Pestana Surgery Flashcards
(383 cards)
What are 2 criteria that prove a patient’s airway is patent?
- Conscious
2. Speaking in normal tone of voice
What are 4 criteria in which a patient will need an airway placed?
- Unconscious (GCS <8)
- Noisy or gurgling breathing
- Severe inhalation injury
- Necessary to connect them to respirator
What is the most commonly used method of intubation?
Orotracheal intubation with laryngoscope
What type of intubation is necessary when there is subcutanous emphysema in the neck?
Nasotracheal intubation with fiberoptic bronchoscope
If a patient has severe maxillofacial injuries or an impacted foreign body, which type of intubation is preferred?
Cricothyroidotomy
Under what age is cricothyroidotomy avoided?
Under 12
What are the 2 criteria in establishing adequate breathing?
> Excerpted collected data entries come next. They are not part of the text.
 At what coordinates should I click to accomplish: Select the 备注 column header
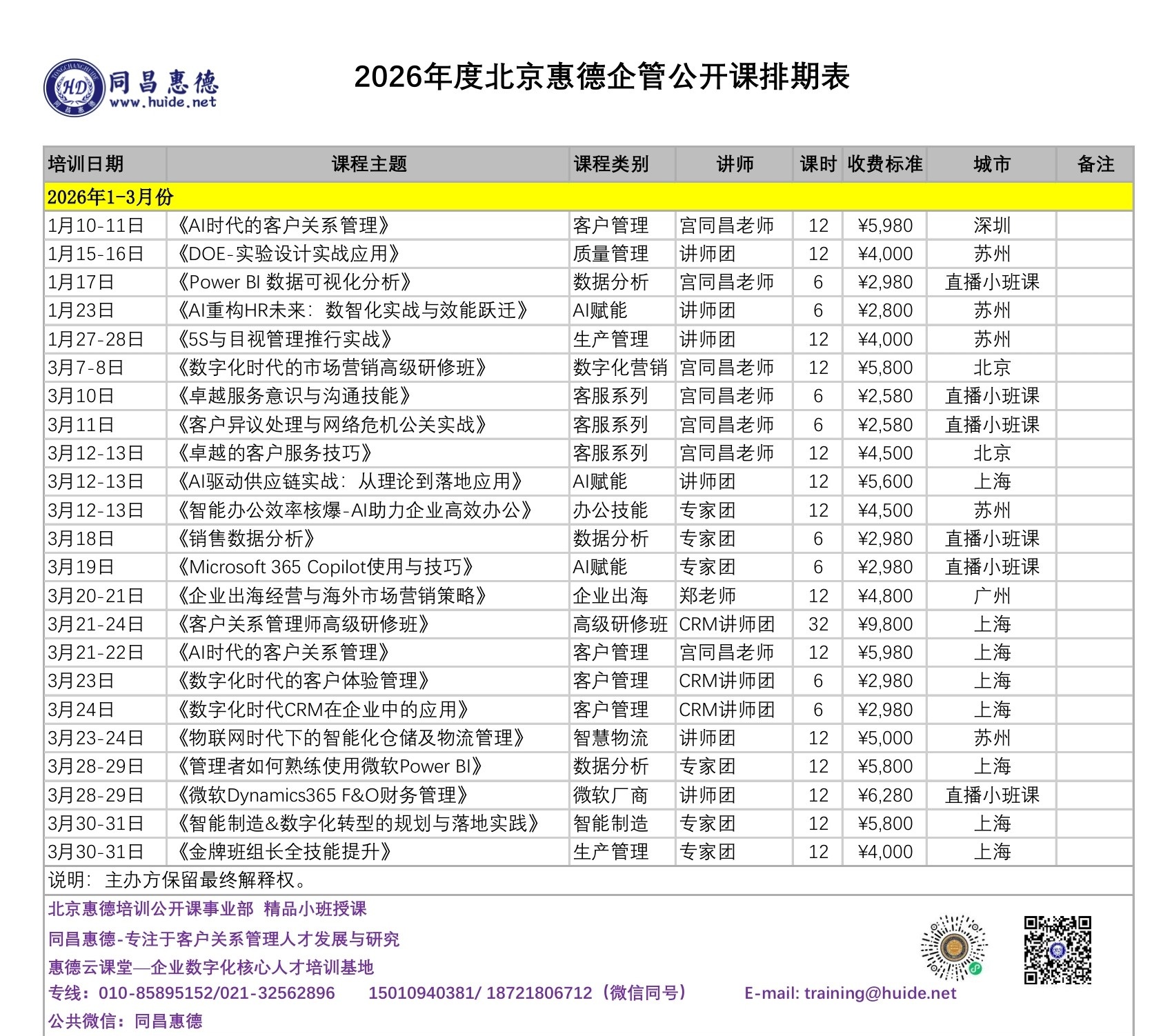(1095, 164)
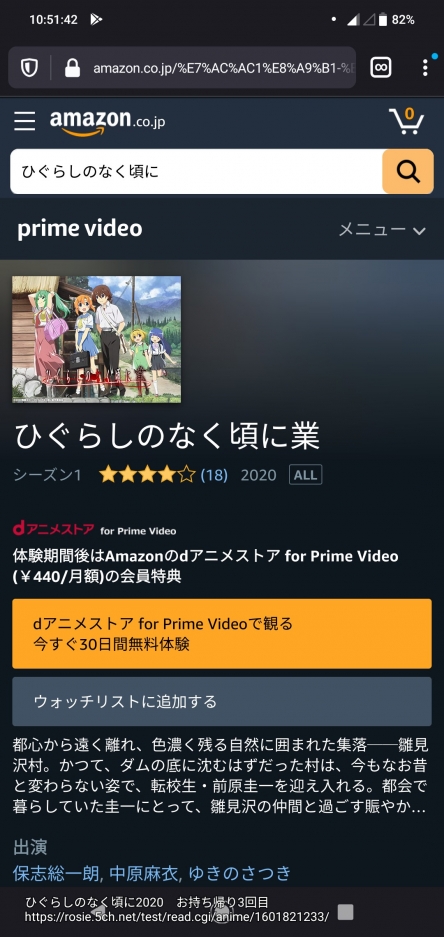Open the browser tabs counter icon

381,68
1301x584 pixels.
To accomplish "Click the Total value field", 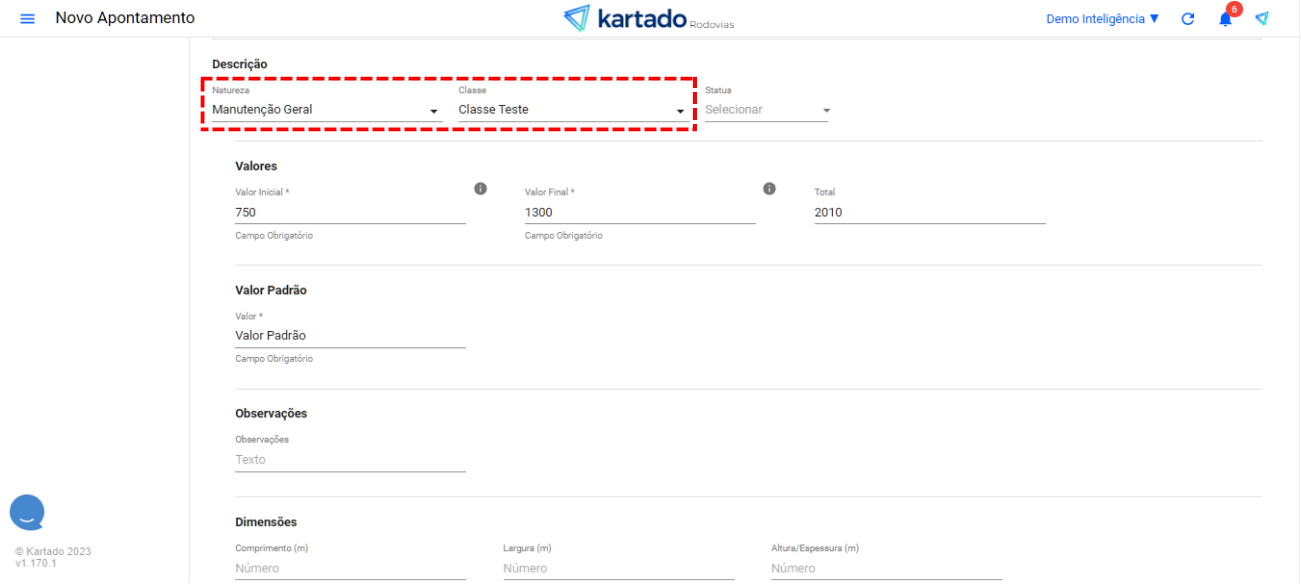I will point(929,212).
- Lung sounds on both sides of chest
2. Satisfactory pulse ox
What are 3 clinical signs of shock?
- SBP <90
- Fast, feeble pulse
- UO <0.5 mL/kg/hr
What is the urine output volume that defines shock?
Less than 0.5 mL/kg/hr
What are the 3 most common causes of shock in the trauma setting? How would you distinguish between the 3?
- Hemorrhage/hypovolemic (low CVP)
- Tamponade/cardiogenic (high CVP)
- Tension pneumothorax (high CVP + resp distress)
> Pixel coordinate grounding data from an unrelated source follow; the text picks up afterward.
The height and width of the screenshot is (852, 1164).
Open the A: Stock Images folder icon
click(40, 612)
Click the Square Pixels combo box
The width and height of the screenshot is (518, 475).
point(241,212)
What are 5 features of tension pneumothorax?
- High CVP
- Resp distress
- No breath sounds on affected side
- Hyperressonance to percussion on affected side
- Mediastinum shifted to opposite side
What is the criteria for volume resuscitation in hemorrhagic shock from a trauma?
Start with 2 L LRs (without glucose), then pRBCs until urinary output is 0.5-2 mL/kg/hr and CVP doesn’t exceed 15 mmHg
What is the preferred method of IV access for fluid resuscitation in a trauma setting?
2 large-bore (16 gauge) peripheral lines
If peripheral IV access cannot be obtained in a trauma setting, what are 3 other options for access?
- Percutaneous femoral vein catheter
- Saphenous vein cut-down
- Intraosseus cannulation of prox tibia in kids <6
What is the preferred imaging modality to diagnosing pericardial tamponade?
Bedside US
What are the steps to managing pericardial tamponade?
- Clinical suspicion
- Confirm with bedside US
- Fluid and blood resuscitation
- Pericardiocentesis
What is the management of tension pneumothorax?
- Clinical suspicion
- DO NOT DO IMAGING or ABG
- Large needle or IV catheter into pleural space (anterior, high)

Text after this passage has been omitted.